Diagnosis of platelet disorders in thrombocytopenic patients

Spontaneous bleeding, or excessive bleeding during or after an injury, is suggestive of an underlying hemostatic disorder. Thus, bleeding is a frequently occurring complication and may be the cause of death in thrombocytopenic patients, but not all patients with thrombocytopenia experience bleeding. Indeed, low platelet count does not always correlate with bleeding manifestations and other factors are thus likely to contribute to this risk, especially platelet function which is important to monitor.
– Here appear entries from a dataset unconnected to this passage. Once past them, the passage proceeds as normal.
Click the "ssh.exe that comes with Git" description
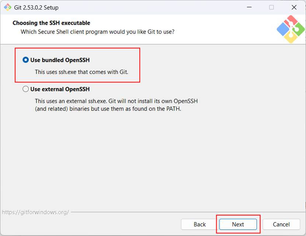The height and width of the screenshot is (236, 306). (81, 72)
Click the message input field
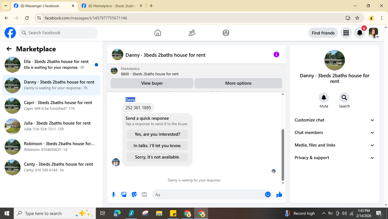The image size is (388, 219). (208, 194)
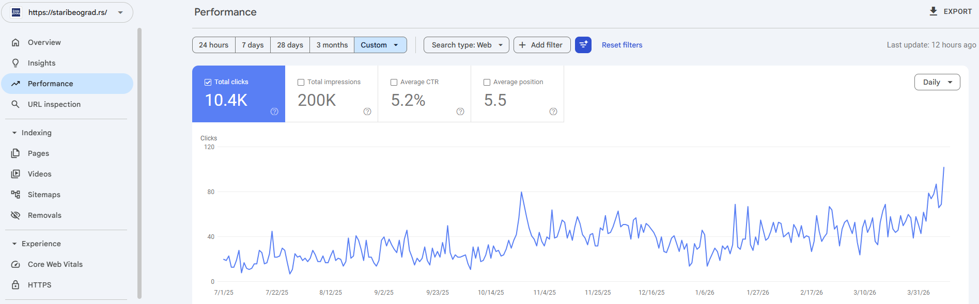Click the Add filter button
Viewport: 979px width, 304px height.
(541, 45)
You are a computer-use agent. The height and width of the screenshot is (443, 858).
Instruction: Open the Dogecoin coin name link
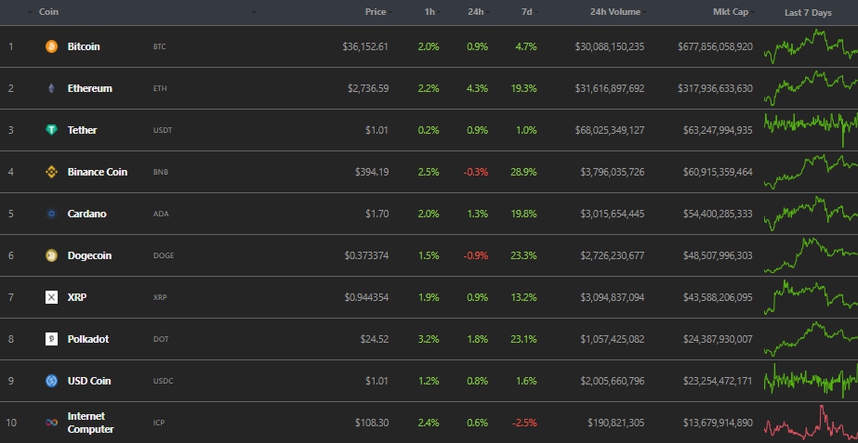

Among the many causes of thrombocytopenia, we can distinguish between thrombocytopenia of inherited origin and thrombocytopenia of acquired origin. Inherited thrombocytopenias are classified depending the mean platelet volume (small, normal or large). Acquired thrombocytopenias are classified according to the mechanism of platelet destruction of which the most described are : Immune Thrombocytopenia (ITP), Drug-Induced Thrombocytopenia (DITP) including Heparin-Induced Thrombocytopenia (HIT), Thrombotic Thrombocytopenic Purpura (TTP), Neonatal AlloImmune Thrombocytopenia (NAIT) and Fetal and Neonatal AlloImmune Thrombocytopenia (FNAIT).

There is still a need for improved platelet function diagnostics for thrombocytopenic samples observed in many clinical situations, in which platelet count is low (<100 G/L) or very low (<5 to 10 G/L). Beside platelet count and blood smear, choosing the most appropriate methodology for the diagnosis of platelet dysfunctions may be difficult.

The aim of this webinar is to review clinical laboratory tests available for diagnosis of platelet disorders and compatible with low platelet count.